Qatar World Cup and the weaponisation of human rights
8 min read

Emad Moussa

07 November, 2022
Since being awarded the 2022 FIFA World Cup, Qatar's suitability as a host country has been scrutinised despite the measures it has taken to address concerns. Emad Moussa explores the double standards and racism behind the human rights rhetoric.
An official FIFA World Cup Qatar 2022 ball sits on display in front of the skyline of Doha. [Getty]

"Since we have been honoured with hosting the World Cup, Qatar has been a target of an unprecedented campaign that no other host country has faced,”  the Emir of Qatar, Sheikh Tamim bin Hamad al-Thani, said in a speech before the country’s Shura Council.

From the moment Qatar was awarded the right to host the 2022 FIFA World Cup, its suitability for the task has been questioned, with criticism intensifying in recent weeks. Topping the contenders’ list is Doha’s treatment of migrant workers, particularly those involved in building the World Cup infrastructure.

A media report published in March claimed that over 6000 workers from south east Asia had died in Qatar since 2010.  Ahead of the qualifiers, the teams of Germany, Norway, and the Netherlands staged an on-field protest to highlight Qatar’s treatment of migrant workers.

Others raised the issue of climate unsuitability and warned of the dangers of high temperatures to players. By equipping the eight World Cup stadiums with air-conditioning systems, Doha still came under fire from environmentalists. LGBTQ+ illegality and the ban on the public consumption of alcohol were also cited as disqualifying elements.

In his speech, Sheikh Tamim bin Hamad pointed out that from the outset, his country dealt with the concerns in good faith, saying that constructive criticism was taken into account and has helped Doha tackle issues in need of improvement.

Between 2017 and 2021, Qatar implemented major changes to its labour system. In 2021, the government introduced the region’s first non-discriminatory minimum wage law, soon followed by the launch of a complaints platform to enable employees to report violations of the law.

The controversial kafala, a sponsorship system which binds employees to their employers, was also revised. Migrant workers no longer require the approval of their employers to change jobs. In 2018, responding to calls to compensate migrant workers, the Qatari government set up the Workers’ Support and Insurance Fund, which reportedly paid out a total of $600m to 36,000 workers up until the end of 2021.

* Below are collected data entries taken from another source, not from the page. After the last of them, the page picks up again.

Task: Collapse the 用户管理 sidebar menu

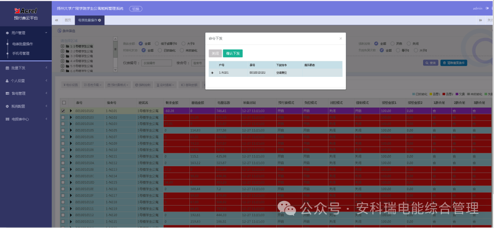Action: click(x=46, y=33)
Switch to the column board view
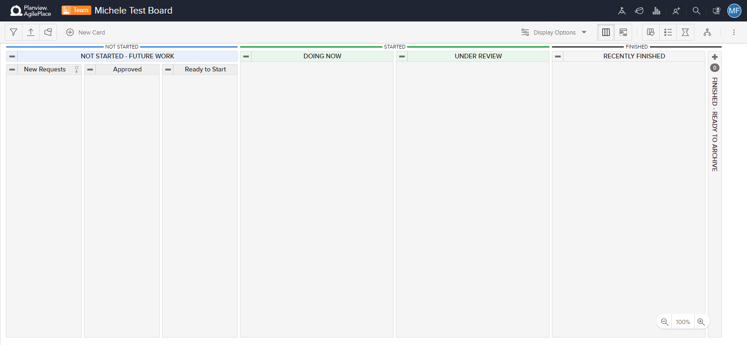Image resolution: width=747 pixels, height=345 pixels. (x=606, y=32)
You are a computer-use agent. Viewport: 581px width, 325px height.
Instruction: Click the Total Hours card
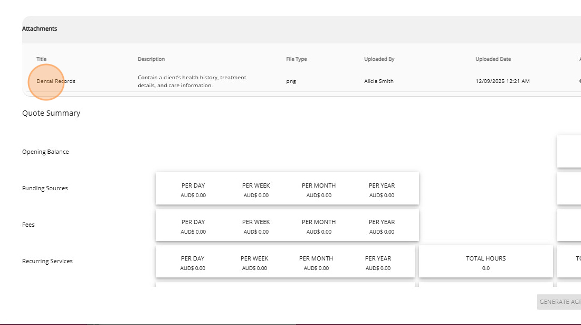point(485,263)
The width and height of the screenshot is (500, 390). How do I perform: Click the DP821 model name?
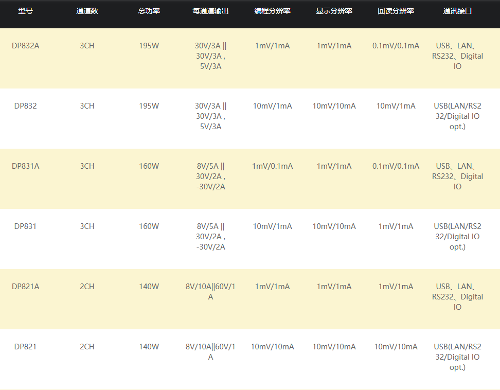(26, 347)
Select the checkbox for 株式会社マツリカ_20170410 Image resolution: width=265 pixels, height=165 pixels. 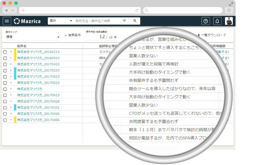pyautogui.click(x=5, y=64)
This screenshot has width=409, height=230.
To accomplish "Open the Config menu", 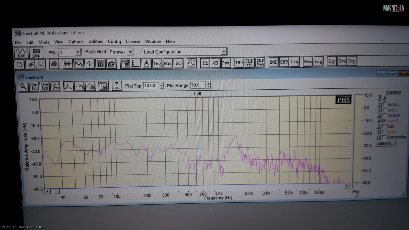I will point(114,41).
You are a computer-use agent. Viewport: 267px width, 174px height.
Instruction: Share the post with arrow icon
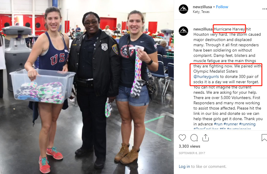point(205,138)
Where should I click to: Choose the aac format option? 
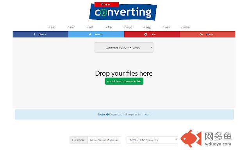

The reforms may be unfinished business and only time will tell how effectively they are carried out. But they are, nonetheless, progressive and well ahead of the region’s countries, which granted Qatar the praise of the UN’s International Labour Organisation.

For Qataris, Doha has gone to great lengths to meet the demands and needs of all parties. Such demands, many contended, were not as severe, if at all present, during the Russia 2018 World Cup and the Beijing Olympics in 2008. This is despite the two countries’ poor human rights record, which far exceeds in gravity, type, and scale anything the Gulf state has been accused of.

Neither the reforms nor Doha’s successful hosting since 2010 of nearly 600 international events  - including the 2015 World Handball Championship - has had a meaningful impact on the mostly Western scepticism of the country’s World Cup suitability. 

The Emir of Qatar spoke of double standards, alluding to the instrumentalisation of human rights concerns to serve ostensibly political purposes.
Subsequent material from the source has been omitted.